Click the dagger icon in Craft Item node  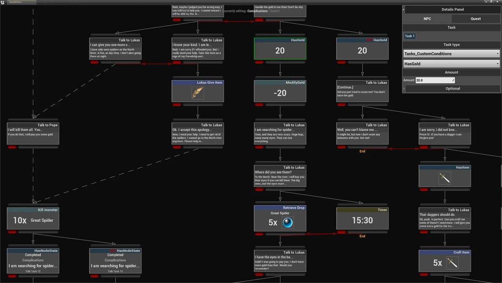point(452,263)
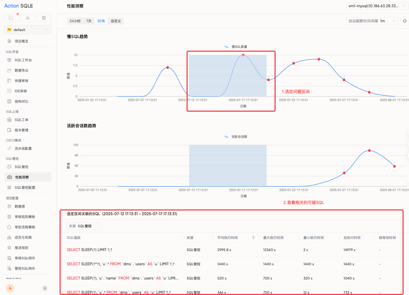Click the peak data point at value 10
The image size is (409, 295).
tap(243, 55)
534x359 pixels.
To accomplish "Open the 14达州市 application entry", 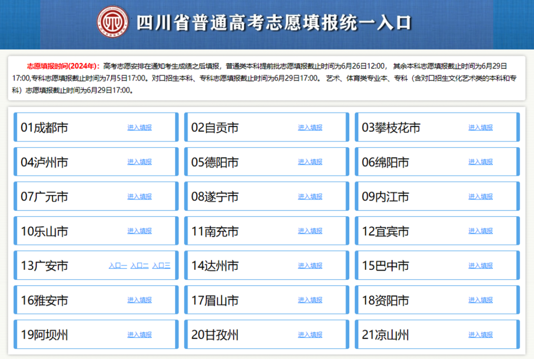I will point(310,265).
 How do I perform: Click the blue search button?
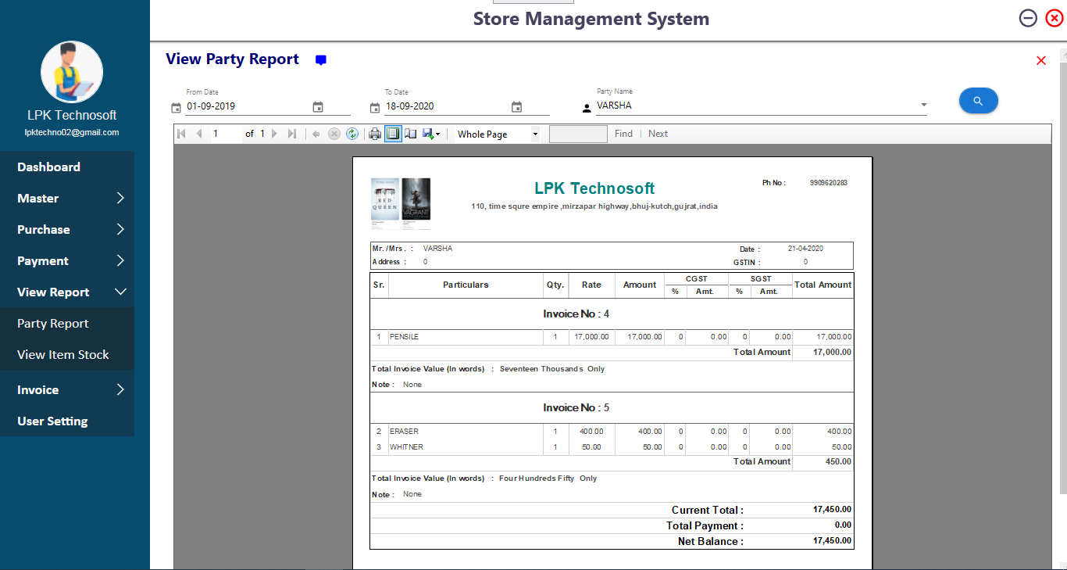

# # # #

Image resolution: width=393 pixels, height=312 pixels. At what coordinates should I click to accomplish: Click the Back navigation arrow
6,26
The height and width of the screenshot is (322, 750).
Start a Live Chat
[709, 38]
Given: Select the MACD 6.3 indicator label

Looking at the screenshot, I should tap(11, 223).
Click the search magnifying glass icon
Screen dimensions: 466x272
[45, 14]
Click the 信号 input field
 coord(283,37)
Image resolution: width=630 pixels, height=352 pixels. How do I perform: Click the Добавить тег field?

# # # #

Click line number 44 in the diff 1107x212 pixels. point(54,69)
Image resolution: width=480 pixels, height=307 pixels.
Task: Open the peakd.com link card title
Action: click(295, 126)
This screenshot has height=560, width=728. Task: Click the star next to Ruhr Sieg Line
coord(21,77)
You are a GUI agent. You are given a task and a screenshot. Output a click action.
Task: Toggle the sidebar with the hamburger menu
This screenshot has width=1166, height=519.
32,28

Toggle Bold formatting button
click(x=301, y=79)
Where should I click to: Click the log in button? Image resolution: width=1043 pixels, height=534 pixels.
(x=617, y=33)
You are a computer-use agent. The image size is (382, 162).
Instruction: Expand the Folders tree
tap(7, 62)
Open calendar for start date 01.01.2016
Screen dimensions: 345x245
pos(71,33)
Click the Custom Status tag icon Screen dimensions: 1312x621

# # # #

*EXERCISE INSTRUCTIONS:* Could you lay out the items as a Markdown table with the columns Row and Line? Start with the line containing "Image resolution: width=393", go on through the line containing "Image resolution: width=630", include only those lines, and leave out blank ones.

*ANSWER IN FULL:*
| Row | Line |
|---|---|
| 1 | Image resolution: width=393 pixels, height=312 pixels. At what coordinates should I click to accomplish: Click the Back navigation arrow |
| 2 | 6,26 |
| 3 | The height and width of the screenshot is (322, 750). |
| 4 | Start a Live Chat |
| 5 | [709, 38] |
| 6 | Given: Select the MACD 6.3 indicator label |
| 7 | Looking at the screenshot, I should tap(11, 223). |
| 8 | Click the search magnifying glass icon |
| 9 | Screen dimensions: 466x272 |
| 10 | [45, 14] |
| 11 | Click the 信号 input field |
| 12 |  coord(283,37) |
| 13 | Image resolution: width=630 pixels, height=352 pixels. How do I perform: Click the Добавить тег field? |